:: Required work ::
Would you return the full listing exactly, with nothing altered?

── Data provided

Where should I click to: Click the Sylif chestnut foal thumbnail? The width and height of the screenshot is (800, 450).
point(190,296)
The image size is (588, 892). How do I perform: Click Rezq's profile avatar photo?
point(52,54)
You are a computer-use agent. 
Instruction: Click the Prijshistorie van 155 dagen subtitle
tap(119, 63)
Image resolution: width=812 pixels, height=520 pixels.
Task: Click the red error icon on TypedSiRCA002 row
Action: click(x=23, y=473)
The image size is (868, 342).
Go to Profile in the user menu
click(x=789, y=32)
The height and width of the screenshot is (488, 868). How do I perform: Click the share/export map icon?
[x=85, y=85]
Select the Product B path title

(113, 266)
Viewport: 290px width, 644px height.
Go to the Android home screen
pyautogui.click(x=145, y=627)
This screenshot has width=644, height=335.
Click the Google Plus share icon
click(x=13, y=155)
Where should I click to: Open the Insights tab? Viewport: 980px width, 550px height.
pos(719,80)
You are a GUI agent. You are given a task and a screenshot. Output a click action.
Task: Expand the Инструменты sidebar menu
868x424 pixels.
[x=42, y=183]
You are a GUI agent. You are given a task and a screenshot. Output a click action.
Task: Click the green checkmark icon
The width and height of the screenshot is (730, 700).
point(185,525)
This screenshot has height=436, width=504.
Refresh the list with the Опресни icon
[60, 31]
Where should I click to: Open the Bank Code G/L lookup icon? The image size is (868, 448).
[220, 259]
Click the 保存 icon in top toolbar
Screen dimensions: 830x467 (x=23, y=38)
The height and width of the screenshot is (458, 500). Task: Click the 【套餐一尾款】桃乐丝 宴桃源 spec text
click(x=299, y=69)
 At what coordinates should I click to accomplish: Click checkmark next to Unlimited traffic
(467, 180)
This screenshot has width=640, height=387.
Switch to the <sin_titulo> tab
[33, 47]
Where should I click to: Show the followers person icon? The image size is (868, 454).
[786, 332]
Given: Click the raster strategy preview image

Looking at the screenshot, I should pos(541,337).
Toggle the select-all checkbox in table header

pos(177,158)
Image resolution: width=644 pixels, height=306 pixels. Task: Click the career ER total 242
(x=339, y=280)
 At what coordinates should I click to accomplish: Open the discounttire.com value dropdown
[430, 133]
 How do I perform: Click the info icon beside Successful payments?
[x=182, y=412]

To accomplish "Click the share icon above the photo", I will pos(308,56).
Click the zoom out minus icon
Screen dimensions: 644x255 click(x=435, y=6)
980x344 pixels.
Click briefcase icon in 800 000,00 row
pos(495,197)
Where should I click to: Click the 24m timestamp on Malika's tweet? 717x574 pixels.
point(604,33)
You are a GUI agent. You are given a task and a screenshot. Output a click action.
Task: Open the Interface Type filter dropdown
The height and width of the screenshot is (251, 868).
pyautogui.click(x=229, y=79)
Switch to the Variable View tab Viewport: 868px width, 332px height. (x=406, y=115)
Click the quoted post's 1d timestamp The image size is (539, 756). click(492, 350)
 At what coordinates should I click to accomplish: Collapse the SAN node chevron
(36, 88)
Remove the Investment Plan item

────

:: Result of this task ::
Where should I click to: Click the Sylif chestnut foal thumbnail? The width and height of the screenshot is (800, 450).
point(190,296)
The image size is (588, 892). How do I perform: Click Rezq's profile avatar photo?
point(52,54)
You are a computer-use agent. 
Instruction: Click the Prijshistorie van 155 dagen subtitle
tap(119, 63)
Image resolution: width=812 pixels, height=520 pixels.
Task: Click the red error icon on TypedSiRCA002 row
Action: click(x=23, y=473)
The image size is (868, 342).
Go to Profile in the user menu
click(x=789, y=32)
The height and width of the screenshot is (488, 868). How do I perform: Click the share/export map icon?
[x=85, y=85]
Select the Product B path title

(113, 266)
Viewport: 290px width, 644px height.
Go to the Android home screen
pyautogui.click(x=145, y=627)
This screenshot has width=644, height=335.
Click the Google Plus share icon
click(x=13, y=155)
Where should I click to: Open the Insights tab? Viewport: 980px width, 550px height.
pos(719,80)
You are a GUI agent. You are given a task and a screenshot. Output a click action.
Task: Expand the Инструменты sidebar menu
868x424 pixels.
[x=42, y=183]
You are a GUI agent. You are given a task and a screenshot. Output a click action.
Task: Click the green checkmark icon
The width and height of the screenshot is (730, 700).
point(185,525)
This screenshot has height=436, width=504.
Refresh the list with the Опресни icon
[60, 31]
Where should I click to: Open the Bank Code G/L lookup icon? The image size is (868, 448).
[220, 259]
Click the 保存 icon in top toolbar
Screen dimensions: 830x467 (x=23, y=38)
The height and width of the screenshot is (458, 500). Task: Click the 【套餐一尾款】桃乐丝 宴桃源 spec text
click(x=299, y=69)
 At what coordinates should I click to accomplish: Click checkmark next to Unlimited traffic
(467, 180)
This screenshot has width=640, height=387.
Switch to the <sin_titulo> tab
[33, 47]
Where should I click to: Show the followers person icon? The image size is (868, 454).
[786, 332]
Given: Click the raster strategy preview image

Looking at the screenshot, I should pos(541,337).
Toggle the select-all checkbox in table header

pos(177,158)
Image resolution: width=644 pixels, height=306 pixels. Task: Click the career ER total 242
(x=339, y=280)
 At what coordinates should I click to accomplish: Open the discounttire.com value dropdown
[430, 133]
 How do I perform: Click the info icon beside Successful payments?
[x=182, y=412]

To accomplish "Click the share icon above the photo", I will pos(308,56).
Click the zoom out minus icon
Screen dimensions: 644x255 click(x=435, y=6)
980x344 pixels.
Click briefcase icon in 800 000,00 row
pos(495,197)
Where should I click to: Click the 24m timestamp on Malika's tweet? 717x574 pixels.
point(604,33)
You are a GUI agent. You are given a task and a screenshot. Output a click action.
Task: Open the Interface Type filter dropdown
The height and width of the screenshot is (251, 868).
pyautogui.click(x=229, y=79)
Switch to the Variable View tab Viewport: 868px width, 332px height. (x=406, y=115)
Click the quoted post's 1d timestamp The image size is (539, 756). click(492, 350)
 At what coordinates should I click to accomplish: Collapse the SAN node chevron
(36, 88)
Remove the Investment Plan item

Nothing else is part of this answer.